Setting up usages very different from what ordinary people actually say or think seriously impedes communication
But it gets worse than that. Dubbing as a hate incident anything that anyone thinks is motivated by hate not only serves to confuse: it is also a direct attack on our intuition about the nature of things, which is that either an action is motivated by hate or it isn’t, and that if someone thinks it is when in fact it isn’t he is simply wrong. Again, our instinct is to regard racism as actual personal prejudice; the idea of systemic or structural racism seeks deliberately to contradict this and characterise as racism, with all its connotations, something most of us would think simply was not.

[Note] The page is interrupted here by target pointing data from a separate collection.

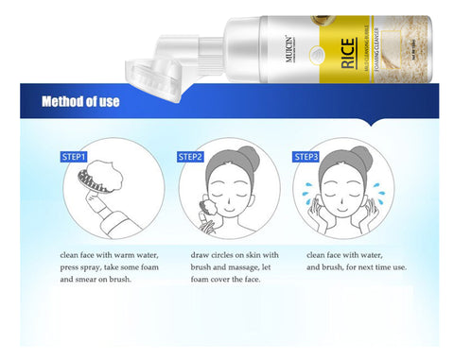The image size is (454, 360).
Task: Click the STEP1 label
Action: tap(74, 156)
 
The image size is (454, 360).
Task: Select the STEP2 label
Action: tap(191, 156)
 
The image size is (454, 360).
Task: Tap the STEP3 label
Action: tap(307, 156)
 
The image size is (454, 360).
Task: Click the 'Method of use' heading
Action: tap(80, 101)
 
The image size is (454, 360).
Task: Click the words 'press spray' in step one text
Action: tap(81, 267)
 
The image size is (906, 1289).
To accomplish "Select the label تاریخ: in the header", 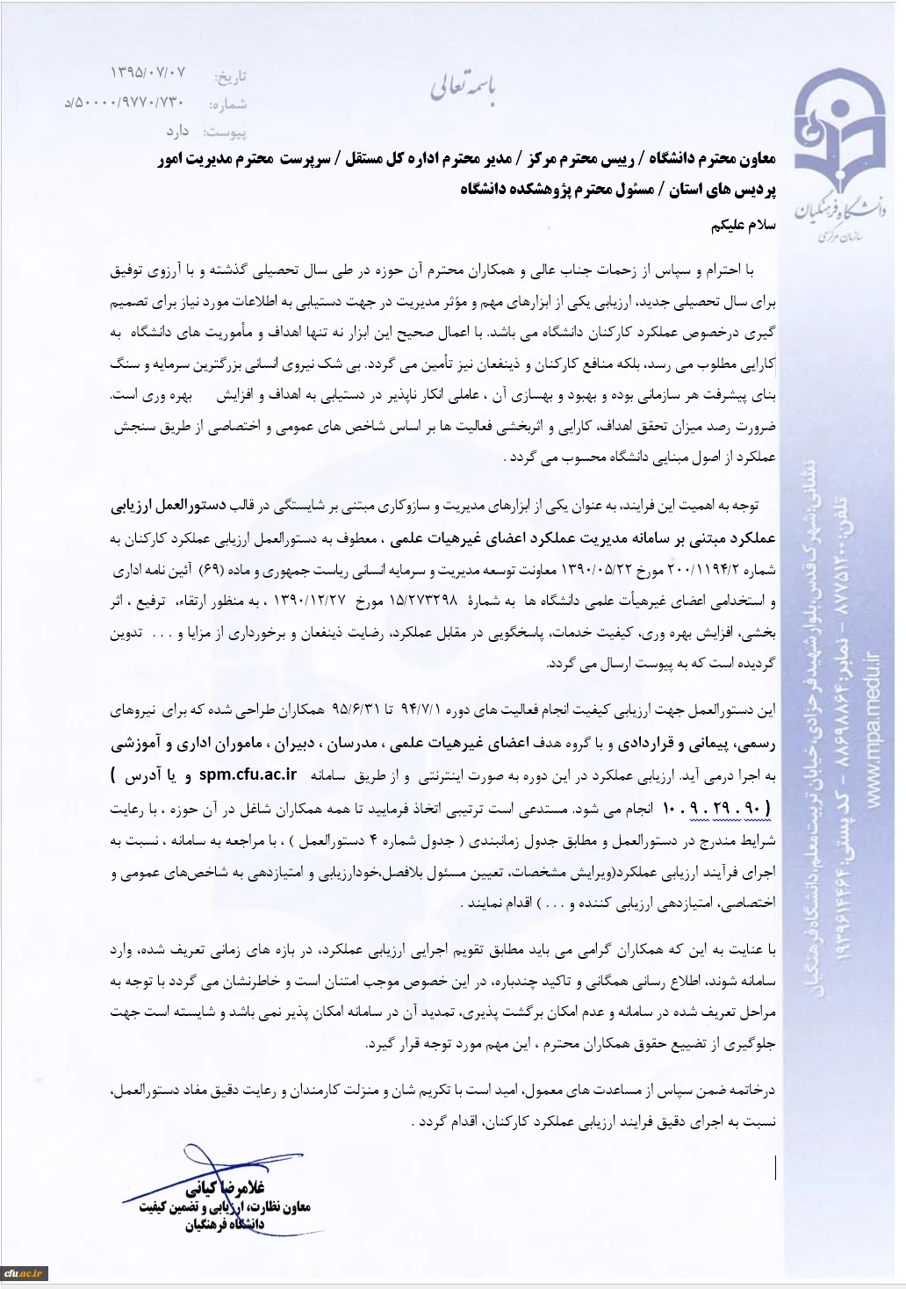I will [231, 77].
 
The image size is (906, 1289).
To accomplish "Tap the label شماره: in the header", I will [227, 104].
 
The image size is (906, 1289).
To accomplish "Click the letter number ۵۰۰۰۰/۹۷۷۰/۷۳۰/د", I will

This process of dislocating our thought processes may be in part deliberate. It certainly benefits a certain intellectual elite. Even without going into allegations of slightly dodgy academic practices under which a fairly small number of doubtful articles spawn a minor citation industry and thus gain respect they do not deserve, erecting a whole new class of definitions has the effect of setting up their proponents as more intelligent than the rest of us and therefore better qualified to discuss such matters than we are. It also may have the effect of discouraging making scepticism more difficult. If you, for example, posit some underlying but ultimately unprovable substratum of “structural racism” as the real source of inequalities, it makes it hard for an old-fashioned liberal to argue with you. (This, one suspects, may be the real reason for the woke outcry at the doubt thrown by the Sewell Report on the significance of structural racism: by putting the whole issue of the present effect of racism in Britain back on the menu for argument, it has removed a great deal of scope for shutting down debate).
This leaves to the last, however, the real difficulty of the retreat into official or expert definitions. If they do not reflect actual usage and indeed often contradict it, what purpose do they serve? The answer is not difficult: as readers will almost certainly have noticed, almost every single one is aimed at grinding a specific political or social axe. Define Islamophobia as a form of racism, as the and you immediately wrong-foot anyone with concerns about the effects of militant Islam. Define a museum as a democratising space for critical dialogue, and you gain credibility in the arts world as someone concerned to strike a blow against artistic elitism and in favour of cultural activism. Describe a hate incident as anything perceived to be hostile to a given class, and you pave the way to restricting speech on the basis of mere perceived offensiveness: and so on.
This move towards new-style definitions divorced from ordinary people’s ideas turns out to be almost literally Orwellian
In short, this move towards new-style definitions divorced from ordinary people’s ideas turns out to be almost literally Orwellian. Instead of language giving us a common point of reference from which to launch rational argument, it is being bent to do almost the opposite: it is becoming something like Newspeak, “designed not to extend but to diminish the range of thought.” The only difference is that, ironically, the job is now being done not by an established government wishing to consolidate its power, but by a self-serving group of people whose aim is to subvert it. But the damage is the same in either case.